Выбрать главу

Впервые я увидел Б. Н. Ельцина на XIX Всесоюзной партконференции. Среди других и я, стоя, аплодировал, чтобы ему дали слово. Б. Н. Ельцин изо всех сил старался тогда, чтобы его поняли, чтобы дали ему возможность своеобразной политической реабилитации. Его выступление вызвало у многих противоречивые чувства: сочувствие и неприятие, восхищение и ненависть. Я сочувствовал ему и искренне желал, чтобы такие лидеры оставались в партии. Он не был понят тогда, и это, вне всякого сомнения, наложило достаточно сложный отпечаток на всю его дальнейшую политическую деятельность.

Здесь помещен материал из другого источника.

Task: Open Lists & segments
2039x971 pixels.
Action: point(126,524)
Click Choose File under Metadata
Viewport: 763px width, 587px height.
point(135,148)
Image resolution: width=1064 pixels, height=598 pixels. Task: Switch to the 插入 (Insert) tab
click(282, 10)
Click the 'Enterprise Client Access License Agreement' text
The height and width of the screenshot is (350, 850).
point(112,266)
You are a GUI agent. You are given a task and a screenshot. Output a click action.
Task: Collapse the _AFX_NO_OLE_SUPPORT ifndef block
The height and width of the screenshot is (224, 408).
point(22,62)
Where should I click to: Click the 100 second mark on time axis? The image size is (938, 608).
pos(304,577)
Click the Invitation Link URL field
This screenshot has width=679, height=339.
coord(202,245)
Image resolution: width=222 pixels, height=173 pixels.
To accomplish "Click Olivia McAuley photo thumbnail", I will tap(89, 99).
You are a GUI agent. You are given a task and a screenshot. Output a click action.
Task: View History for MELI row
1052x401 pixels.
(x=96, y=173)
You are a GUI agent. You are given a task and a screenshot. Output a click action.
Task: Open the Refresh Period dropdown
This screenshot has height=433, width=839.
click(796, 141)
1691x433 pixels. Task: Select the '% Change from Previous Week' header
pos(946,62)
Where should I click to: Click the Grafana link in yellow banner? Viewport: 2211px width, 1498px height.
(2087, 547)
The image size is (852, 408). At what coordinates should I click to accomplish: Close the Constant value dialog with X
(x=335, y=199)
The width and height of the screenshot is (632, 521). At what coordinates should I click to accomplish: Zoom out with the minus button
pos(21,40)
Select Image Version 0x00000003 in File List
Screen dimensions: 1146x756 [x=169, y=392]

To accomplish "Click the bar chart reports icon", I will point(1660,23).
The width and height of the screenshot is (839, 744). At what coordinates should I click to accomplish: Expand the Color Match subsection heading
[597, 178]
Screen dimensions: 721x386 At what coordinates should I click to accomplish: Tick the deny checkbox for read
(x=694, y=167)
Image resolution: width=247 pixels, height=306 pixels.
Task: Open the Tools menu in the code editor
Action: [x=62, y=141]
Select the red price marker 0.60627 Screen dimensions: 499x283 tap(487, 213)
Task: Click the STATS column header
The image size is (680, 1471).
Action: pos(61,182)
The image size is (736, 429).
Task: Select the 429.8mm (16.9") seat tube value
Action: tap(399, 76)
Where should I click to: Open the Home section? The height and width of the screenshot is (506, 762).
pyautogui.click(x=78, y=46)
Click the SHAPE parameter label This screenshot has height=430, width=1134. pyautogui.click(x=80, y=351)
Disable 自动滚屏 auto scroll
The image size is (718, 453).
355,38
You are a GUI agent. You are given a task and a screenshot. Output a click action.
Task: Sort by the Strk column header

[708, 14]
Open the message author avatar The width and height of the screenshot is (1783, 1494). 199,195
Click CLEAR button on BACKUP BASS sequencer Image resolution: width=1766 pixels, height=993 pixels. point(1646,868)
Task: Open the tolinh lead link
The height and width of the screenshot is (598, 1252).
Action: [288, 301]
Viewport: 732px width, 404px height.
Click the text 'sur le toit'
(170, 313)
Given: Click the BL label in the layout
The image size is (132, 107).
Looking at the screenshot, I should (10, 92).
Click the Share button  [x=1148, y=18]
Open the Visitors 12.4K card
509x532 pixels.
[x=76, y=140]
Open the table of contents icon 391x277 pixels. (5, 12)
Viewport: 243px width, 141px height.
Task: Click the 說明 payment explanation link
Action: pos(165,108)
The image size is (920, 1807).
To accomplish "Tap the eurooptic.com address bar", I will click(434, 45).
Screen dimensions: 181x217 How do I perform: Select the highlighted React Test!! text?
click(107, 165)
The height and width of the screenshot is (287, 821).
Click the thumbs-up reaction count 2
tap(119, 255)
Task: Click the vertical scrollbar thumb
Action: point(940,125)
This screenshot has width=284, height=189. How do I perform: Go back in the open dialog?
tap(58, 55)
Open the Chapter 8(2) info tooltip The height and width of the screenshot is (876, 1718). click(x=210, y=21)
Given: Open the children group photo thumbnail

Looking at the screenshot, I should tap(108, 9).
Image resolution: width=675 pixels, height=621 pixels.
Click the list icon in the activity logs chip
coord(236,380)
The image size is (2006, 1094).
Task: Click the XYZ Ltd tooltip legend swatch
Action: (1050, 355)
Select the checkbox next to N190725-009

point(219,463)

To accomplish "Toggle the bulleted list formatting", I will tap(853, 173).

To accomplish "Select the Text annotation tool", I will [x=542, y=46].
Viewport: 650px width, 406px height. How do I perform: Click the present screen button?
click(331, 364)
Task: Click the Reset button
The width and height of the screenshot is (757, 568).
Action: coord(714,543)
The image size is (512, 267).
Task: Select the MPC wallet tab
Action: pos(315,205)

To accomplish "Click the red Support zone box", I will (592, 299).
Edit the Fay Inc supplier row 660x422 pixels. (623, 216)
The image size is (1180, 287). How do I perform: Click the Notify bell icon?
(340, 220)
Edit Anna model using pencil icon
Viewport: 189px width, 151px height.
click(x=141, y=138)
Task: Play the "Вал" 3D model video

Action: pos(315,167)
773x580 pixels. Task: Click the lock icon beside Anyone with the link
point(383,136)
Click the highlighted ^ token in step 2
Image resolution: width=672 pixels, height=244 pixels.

Будучи избранным Председателем Совета Национальностей Верховного Совета РСФСР, я был искренне настроен на сотрудничество с Б. Н. Ельциным и надеялся воздействовать на него именно с точки зрения рационального осмысления политической жизни. Искренне считал, что на преобразование Союза, всей политической и экономической жизни страны я был настроен не меньше его. Но я был сторонником эволюционного пути преобразований, тогда как революционный энтузиазм Бориса Николаевича постоянно подогревался его острым соперничеством с М. С. Горбачевым. Если к этому прибавить еще и догматическую неповоротливость всей партийно-государственной системы, а также отсутствие всякой политической воли у Горбачева, то обреченность не только политической системы, но и всего государства была понятна. Неоднократные встречи и беседы с Горбачевым, а также ежедневная работа с Б. Н. Ельциным все больше убеждали меня в неотвратимости краха СССР, ухудшения материального положения людей, начала региональных войн. Нужно было принимать срочные меры, хотя бы возмутиться, крикнуть, чтобы разбудить общество. Все это и привело нас шестерых из руководства парламента к известному «заявлению шести». Я надеялся, что Борис Николаевич будет вести более сдержанную, разумную политику, а Горбачев поймет, осознает, наконец, куда он ведет страну. Борьба со старым, отжившим, догматическим возможна была без разрушения страны. После третьего Съезда мне показалось, что Б. Н. Ельцин в большей степени откорректировал свою политическую линию. А Горбачев в самые тяжелые дни работы Съезда уехал за границу. Он по-прежнему недооценивал Ельцина, воспринимая его как своего подчиненного. Но подчиняться Ельцин как раз и не умел.

Встречаясь с Борисом Николаевичем, я говорил: «Уважаемый Борис Николаевич! Можно бороться против партии, против Горбачева, но бороться с Отечеством, с Советским Союзом вместе с Ландсбергисом россиянам нельзя. Россия – это становой хребет Союза. Советский Союз по большому счету и есть Россия. Кроме того, во всех наших действиях нам следует помнить о 26 миллионах русских, россиянах, которые останутся за границей при распаде Союза. Надо думать и о государственном устройстве самой Российской Федерации. Невероятно, например, чтобы Англия требовала выхода из Великобритании. Также невозможен и для нас выход РСФСР из Советского Союза». Борис Николаевич на словах со мной соглашался.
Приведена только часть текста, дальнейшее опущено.